George was brought up in a Christian home where church and Sunday school played a very important part in life but his Moravian parents were far from repressive and supported their young son in his desire to join The Grand Ole Opry. Just in case his dreams did not come true, however, they urged him to complete his education. He entered the University of North Carolina as a freshman in 1955 then transferred to American University in Washington, DC a year later in order to combine his studies with regular appearances on the Jimmy Dean TV show.

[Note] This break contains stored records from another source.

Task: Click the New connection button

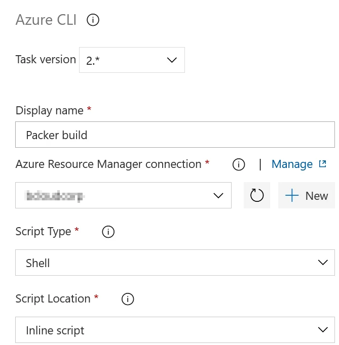Action: (307, 195)
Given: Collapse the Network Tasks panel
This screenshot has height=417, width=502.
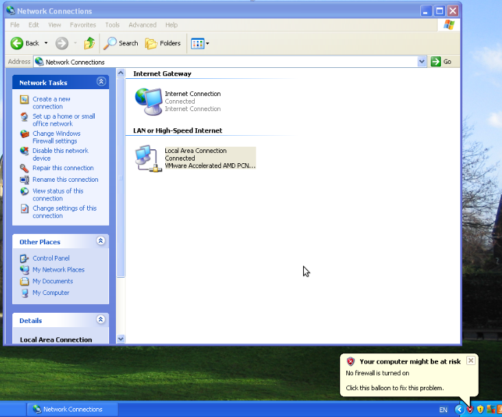Looking at the screenshot, I should 101,82.
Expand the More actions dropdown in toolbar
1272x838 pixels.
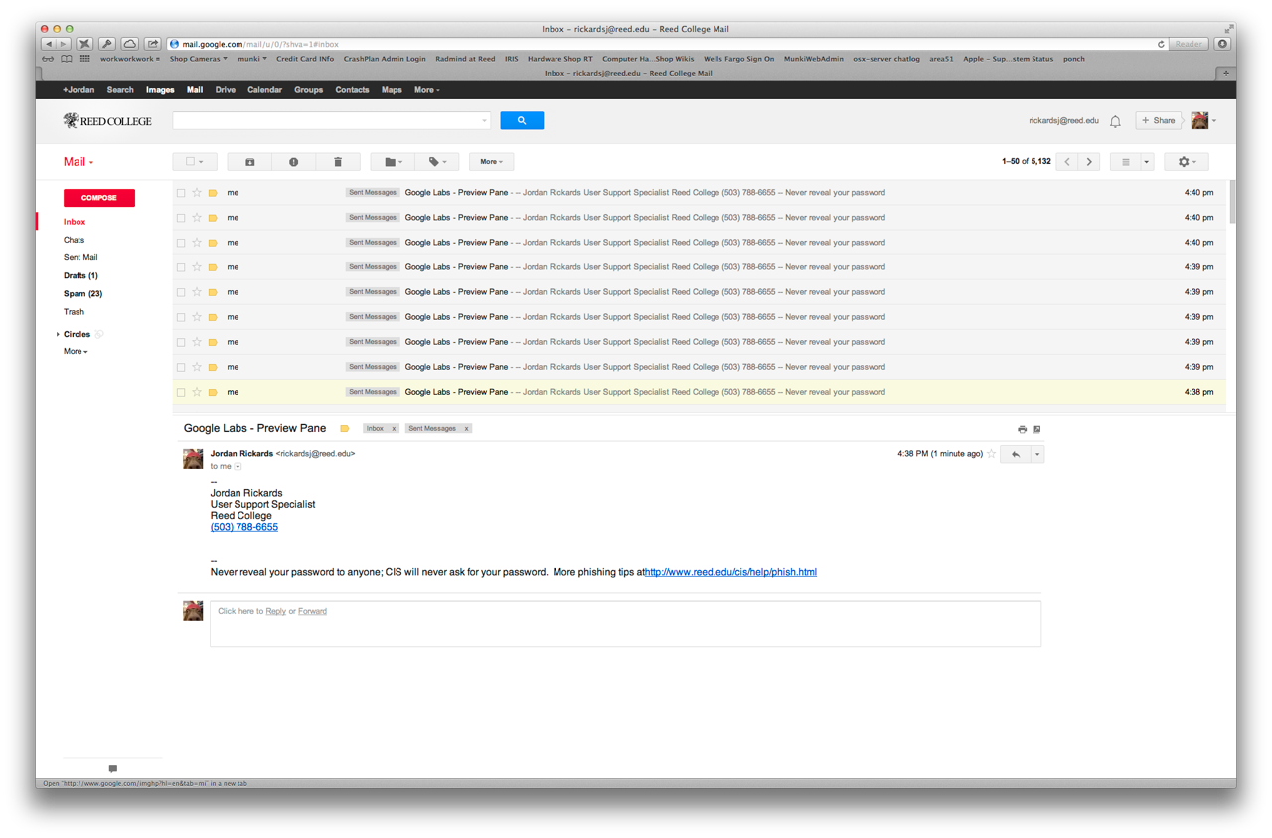[x=491, y=162]
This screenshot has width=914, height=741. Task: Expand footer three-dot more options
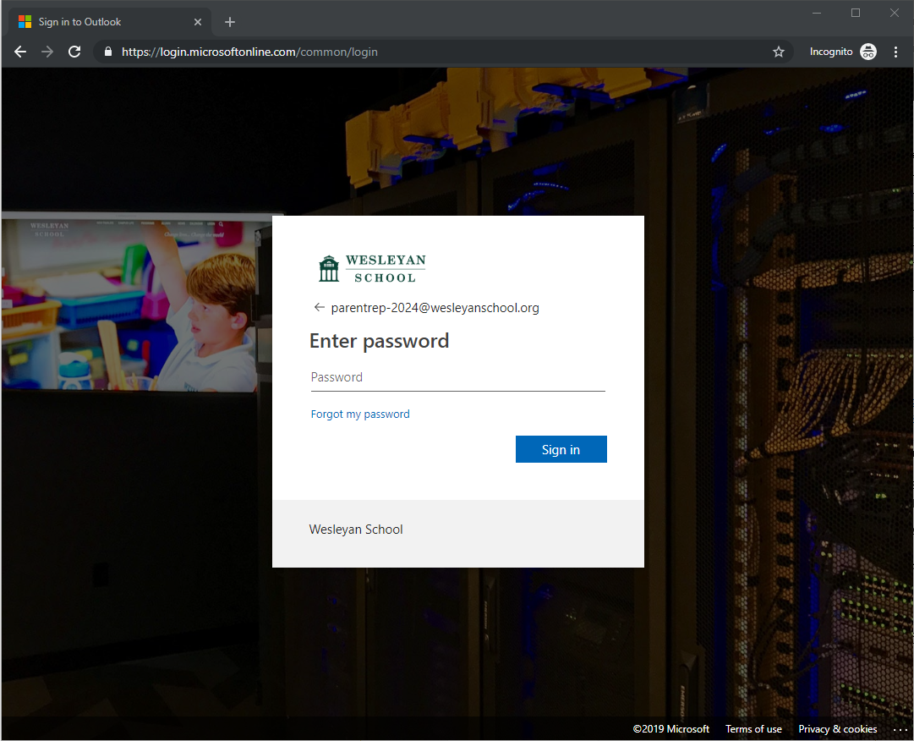click(900, 729)
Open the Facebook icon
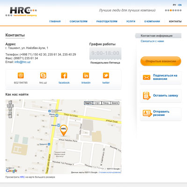187x187 pixels. (64, 75)
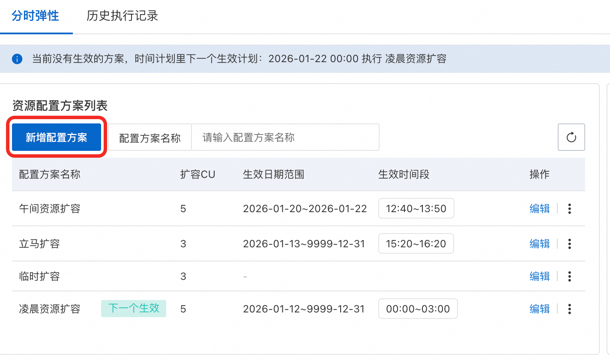Edit the 凌晨资源扩容 plan
Screen dimensions: 610x360
[539, 309]
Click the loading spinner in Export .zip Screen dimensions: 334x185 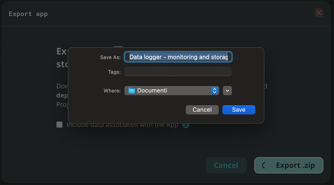pos(264,165)
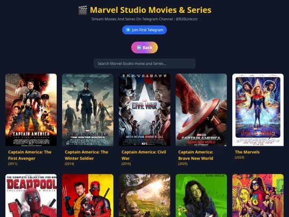Open the Deadpool Complete Collection poster
This screenshot has height=217, width=289.
[x=31, y=196]
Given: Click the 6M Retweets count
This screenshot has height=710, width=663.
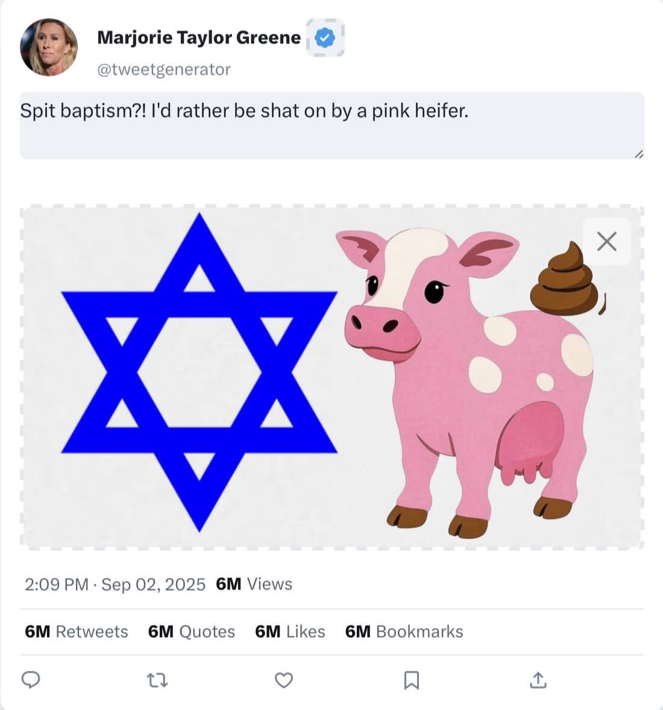Looking at the screenshot, I should [x=77, y=632].
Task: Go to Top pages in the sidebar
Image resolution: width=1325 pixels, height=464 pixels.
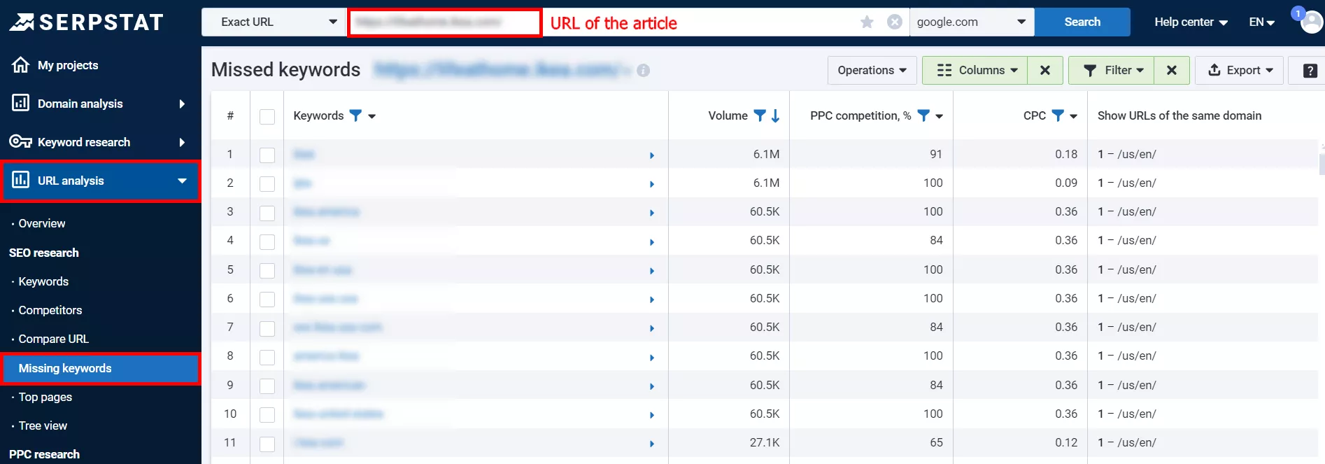Action: (x=45, y=397)

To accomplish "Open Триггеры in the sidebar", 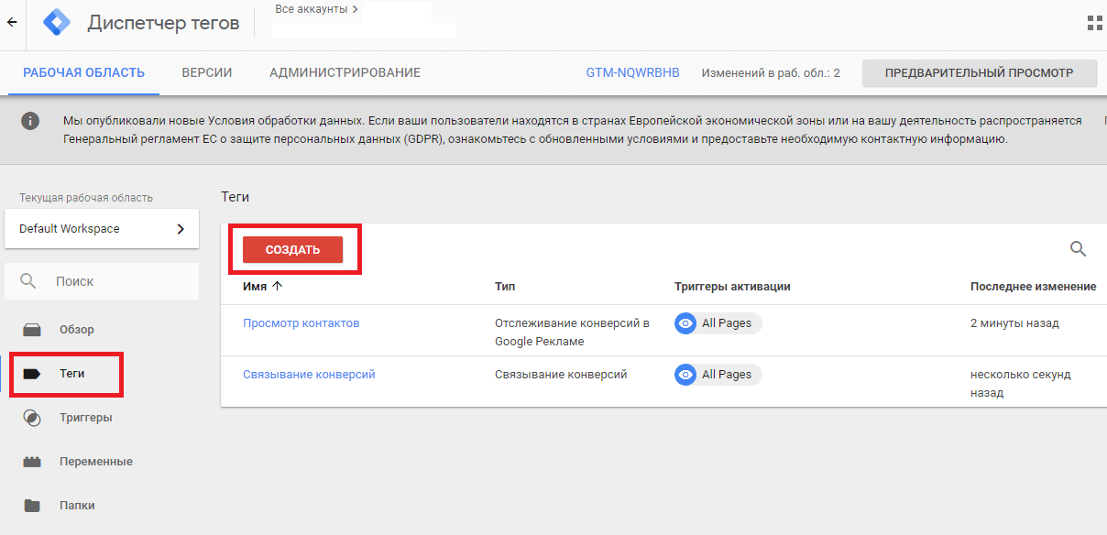I will (85, 418).
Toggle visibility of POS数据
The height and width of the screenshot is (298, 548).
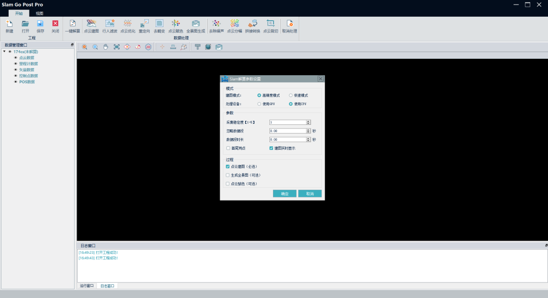coord(15,81)
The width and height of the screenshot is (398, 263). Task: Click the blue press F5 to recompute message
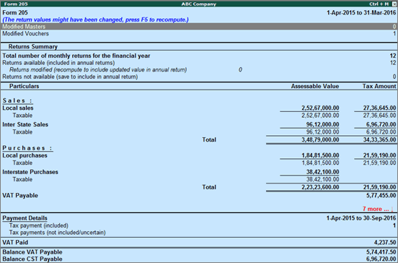tap(95, 20)
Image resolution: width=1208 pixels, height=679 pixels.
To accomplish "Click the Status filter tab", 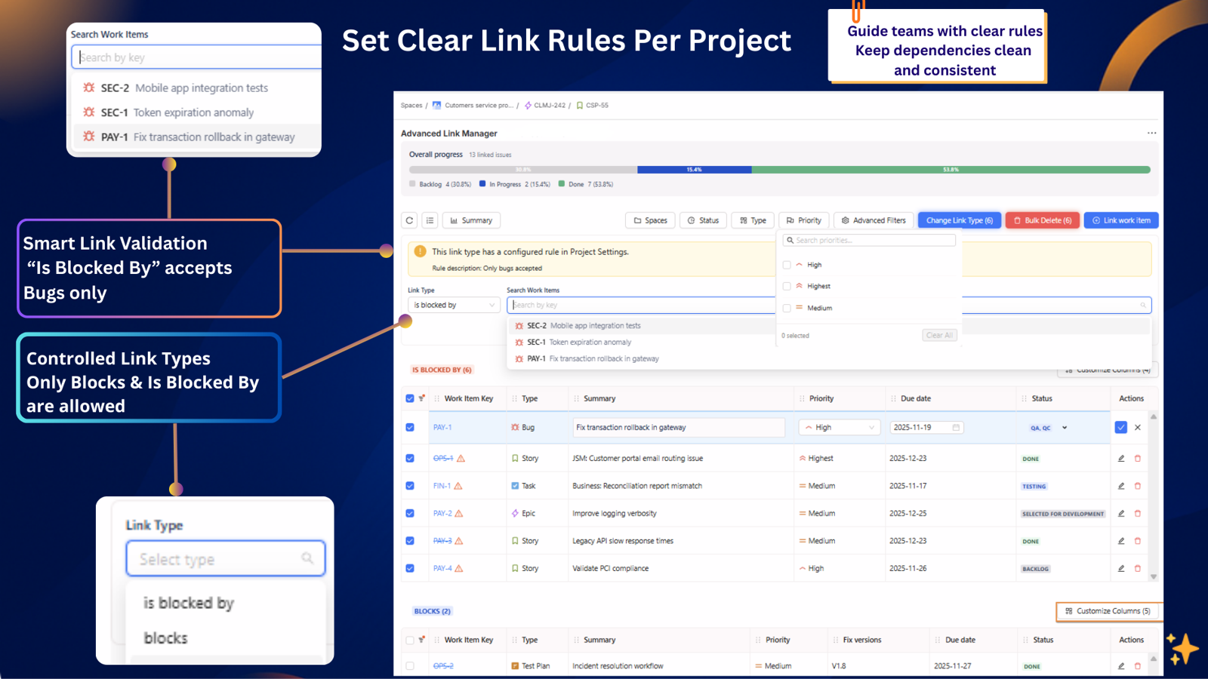I will (x=703, y=220).
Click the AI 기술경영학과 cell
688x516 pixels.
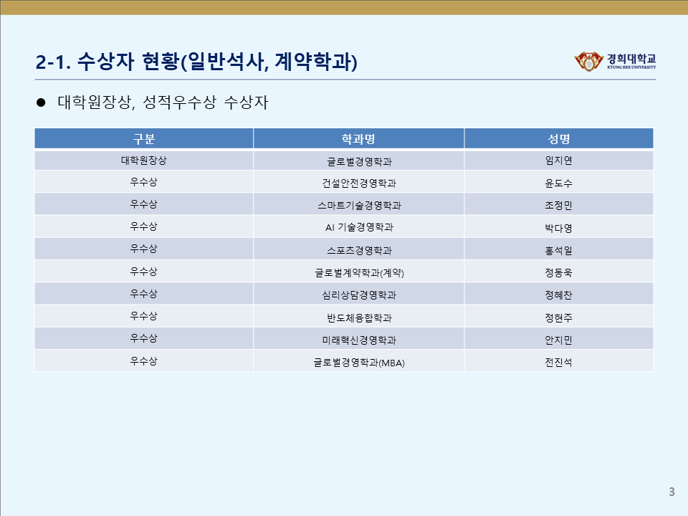358,228
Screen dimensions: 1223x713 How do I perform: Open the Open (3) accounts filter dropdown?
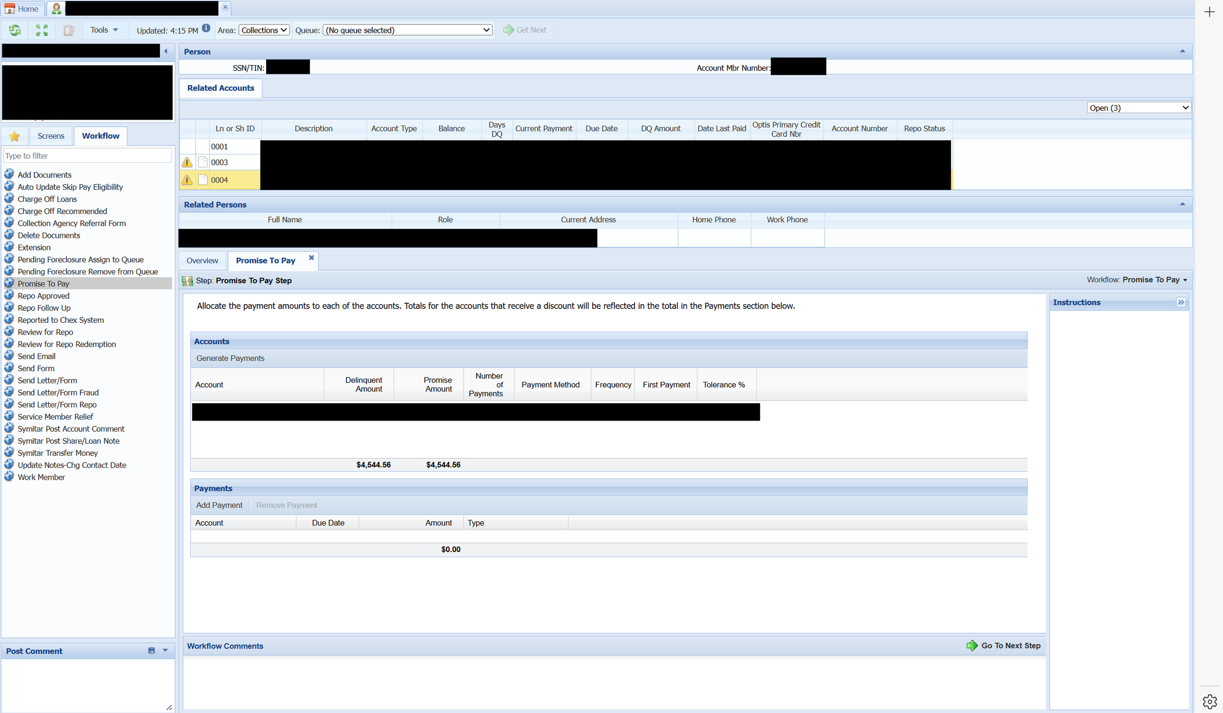click(x=1138, y=108)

In the summer of 1956 a song he did not much care for changed George's life. For some time he had been trying to persuade the owner of Colonial Records to give him a recording contract. About the same time a young songwriter named John D. Loudermilk submitted a song to Mr. Campbell entitled "A Rose And A Baby Ruth". Colonial's boss decided it was just right for George who only agreed to record it on condition that he could put one of his own songs, a rockabilly number entitled "If You Don't Know I Ain't Gonna Tell You" on the B side. The single got a national release and before he knew it George had a top five hit and a million seller on his hands, as well as "a manager, an agent and a bunch of people telling me what to do".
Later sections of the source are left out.